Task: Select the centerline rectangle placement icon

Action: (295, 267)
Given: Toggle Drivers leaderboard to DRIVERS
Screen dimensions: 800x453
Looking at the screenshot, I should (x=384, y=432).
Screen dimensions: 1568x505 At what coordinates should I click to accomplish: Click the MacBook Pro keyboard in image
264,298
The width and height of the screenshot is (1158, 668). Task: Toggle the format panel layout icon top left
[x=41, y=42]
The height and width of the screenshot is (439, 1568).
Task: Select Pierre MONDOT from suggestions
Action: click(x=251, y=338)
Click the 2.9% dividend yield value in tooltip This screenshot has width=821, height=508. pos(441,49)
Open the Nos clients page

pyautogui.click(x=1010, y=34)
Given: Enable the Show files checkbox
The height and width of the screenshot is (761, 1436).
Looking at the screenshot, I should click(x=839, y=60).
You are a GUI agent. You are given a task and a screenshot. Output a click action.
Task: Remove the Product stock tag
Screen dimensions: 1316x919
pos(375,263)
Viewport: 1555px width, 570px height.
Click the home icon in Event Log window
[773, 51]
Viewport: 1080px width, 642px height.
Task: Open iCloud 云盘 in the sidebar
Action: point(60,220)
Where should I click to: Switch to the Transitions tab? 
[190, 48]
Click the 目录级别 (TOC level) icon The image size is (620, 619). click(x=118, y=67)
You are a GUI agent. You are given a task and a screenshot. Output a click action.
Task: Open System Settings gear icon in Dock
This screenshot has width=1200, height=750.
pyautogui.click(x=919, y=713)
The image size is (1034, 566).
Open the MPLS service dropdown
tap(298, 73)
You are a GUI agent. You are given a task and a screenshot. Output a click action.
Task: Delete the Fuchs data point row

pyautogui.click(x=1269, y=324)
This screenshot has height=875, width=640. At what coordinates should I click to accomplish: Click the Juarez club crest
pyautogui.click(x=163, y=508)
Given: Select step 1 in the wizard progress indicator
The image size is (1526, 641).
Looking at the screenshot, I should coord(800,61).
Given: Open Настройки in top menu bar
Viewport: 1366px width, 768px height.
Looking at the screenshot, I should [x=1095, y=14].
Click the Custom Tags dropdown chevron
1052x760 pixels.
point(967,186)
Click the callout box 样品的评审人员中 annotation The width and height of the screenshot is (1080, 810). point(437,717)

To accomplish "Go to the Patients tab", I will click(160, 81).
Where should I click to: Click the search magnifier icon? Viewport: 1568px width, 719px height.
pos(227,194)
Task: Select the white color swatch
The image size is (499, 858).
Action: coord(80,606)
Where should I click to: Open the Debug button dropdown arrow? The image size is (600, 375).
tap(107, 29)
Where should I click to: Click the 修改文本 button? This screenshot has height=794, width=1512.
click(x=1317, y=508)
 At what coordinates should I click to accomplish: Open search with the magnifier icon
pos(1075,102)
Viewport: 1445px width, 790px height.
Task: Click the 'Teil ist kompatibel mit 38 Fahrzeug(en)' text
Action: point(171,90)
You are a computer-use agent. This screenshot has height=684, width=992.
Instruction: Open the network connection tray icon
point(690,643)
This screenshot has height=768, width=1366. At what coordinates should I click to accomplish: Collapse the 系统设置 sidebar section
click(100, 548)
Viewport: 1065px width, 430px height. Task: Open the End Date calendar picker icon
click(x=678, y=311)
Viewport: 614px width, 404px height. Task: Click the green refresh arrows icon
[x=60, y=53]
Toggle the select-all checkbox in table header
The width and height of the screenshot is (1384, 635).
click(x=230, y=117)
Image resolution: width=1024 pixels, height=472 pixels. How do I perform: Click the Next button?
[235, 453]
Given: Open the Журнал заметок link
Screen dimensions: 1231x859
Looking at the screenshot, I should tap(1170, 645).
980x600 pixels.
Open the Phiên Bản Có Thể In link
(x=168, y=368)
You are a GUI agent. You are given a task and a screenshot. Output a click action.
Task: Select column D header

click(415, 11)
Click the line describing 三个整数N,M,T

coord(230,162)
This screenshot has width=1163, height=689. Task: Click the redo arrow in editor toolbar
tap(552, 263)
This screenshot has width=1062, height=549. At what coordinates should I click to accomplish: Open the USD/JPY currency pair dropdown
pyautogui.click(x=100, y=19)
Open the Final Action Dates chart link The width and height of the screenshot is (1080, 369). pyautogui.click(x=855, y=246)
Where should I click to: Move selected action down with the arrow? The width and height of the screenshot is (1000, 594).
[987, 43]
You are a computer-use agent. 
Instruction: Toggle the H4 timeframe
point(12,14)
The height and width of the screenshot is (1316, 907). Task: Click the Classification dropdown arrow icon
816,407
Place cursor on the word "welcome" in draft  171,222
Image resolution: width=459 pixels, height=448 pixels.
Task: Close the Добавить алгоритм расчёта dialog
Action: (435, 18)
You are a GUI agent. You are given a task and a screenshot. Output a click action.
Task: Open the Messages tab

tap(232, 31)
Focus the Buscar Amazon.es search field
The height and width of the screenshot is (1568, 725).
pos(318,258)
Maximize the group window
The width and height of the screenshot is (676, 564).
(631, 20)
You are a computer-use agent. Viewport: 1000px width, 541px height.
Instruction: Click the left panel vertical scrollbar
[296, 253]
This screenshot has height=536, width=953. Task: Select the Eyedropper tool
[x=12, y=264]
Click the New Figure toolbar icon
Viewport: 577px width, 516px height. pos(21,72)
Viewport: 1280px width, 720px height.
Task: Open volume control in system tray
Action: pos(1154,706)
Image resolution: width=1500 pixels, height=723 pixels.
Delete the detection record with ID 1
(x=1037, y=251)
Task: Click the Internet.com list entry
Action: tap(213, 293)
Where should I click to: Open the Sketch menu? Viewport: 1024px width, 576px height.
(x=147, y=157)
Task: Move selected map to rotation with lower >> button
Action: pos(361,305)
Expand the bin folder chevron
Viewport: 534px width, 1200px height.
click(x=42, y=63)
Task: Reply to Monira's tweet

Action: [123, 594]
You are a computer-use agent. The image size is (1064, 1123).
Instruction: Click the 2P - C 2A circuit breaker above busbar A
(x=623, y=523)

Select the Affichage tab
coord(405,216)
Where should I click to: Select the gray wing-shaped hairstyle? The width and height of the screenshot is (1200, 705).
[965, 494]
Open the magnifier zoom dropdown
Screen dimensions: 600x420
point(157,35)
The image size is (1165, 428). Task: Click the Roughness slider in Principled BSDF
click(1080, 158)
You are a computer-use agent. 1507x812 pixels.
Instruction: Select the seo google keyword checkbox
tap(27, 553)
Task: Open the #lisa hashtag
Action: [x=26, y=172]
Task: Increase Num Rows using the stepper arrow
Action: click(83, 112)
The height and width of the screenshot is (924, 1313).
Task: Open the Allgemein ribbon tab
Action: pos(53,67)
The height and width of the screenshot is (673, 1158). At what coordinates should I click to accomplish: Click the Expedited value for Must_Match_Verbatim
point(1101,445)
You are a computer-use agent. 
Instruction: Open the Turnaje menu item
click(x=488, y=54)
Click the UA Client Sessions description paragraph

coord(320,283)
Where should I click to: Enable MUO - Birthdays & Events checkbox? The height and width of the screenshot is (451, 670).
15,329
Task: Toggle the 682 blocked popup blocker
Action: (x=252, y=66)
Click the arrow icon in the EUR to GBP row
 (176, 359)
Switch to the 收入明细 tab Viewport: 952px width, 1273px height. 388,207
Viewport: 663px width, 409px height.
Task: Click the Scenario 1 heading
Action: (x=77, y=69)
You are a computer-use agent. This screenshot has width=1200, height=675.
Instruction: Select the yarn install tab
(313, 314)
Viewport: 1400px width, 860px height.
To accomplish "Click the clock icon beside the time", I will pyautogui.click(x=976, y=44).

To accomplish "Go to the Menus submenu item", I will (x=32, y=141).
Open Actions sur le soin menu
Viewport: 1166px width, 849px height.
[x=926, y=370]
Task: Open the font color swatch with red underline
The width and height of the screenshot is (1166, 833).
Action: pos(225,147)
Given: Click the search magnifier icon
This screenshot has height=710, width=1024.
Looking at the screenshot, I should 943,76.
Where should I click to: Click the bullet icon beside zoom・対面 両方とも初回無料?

TASK TO CARRY OUT: Find the string "beside" in the entries above. Copy each line where it occurs.

RESULT FOR THIS TASK:
To accomplish "Click the clock icon beside the time", I will pyautogui.click(x=976, y=44).
Where should I click to: Click the bullet icon beside zoom・対面 両方とも初回無料?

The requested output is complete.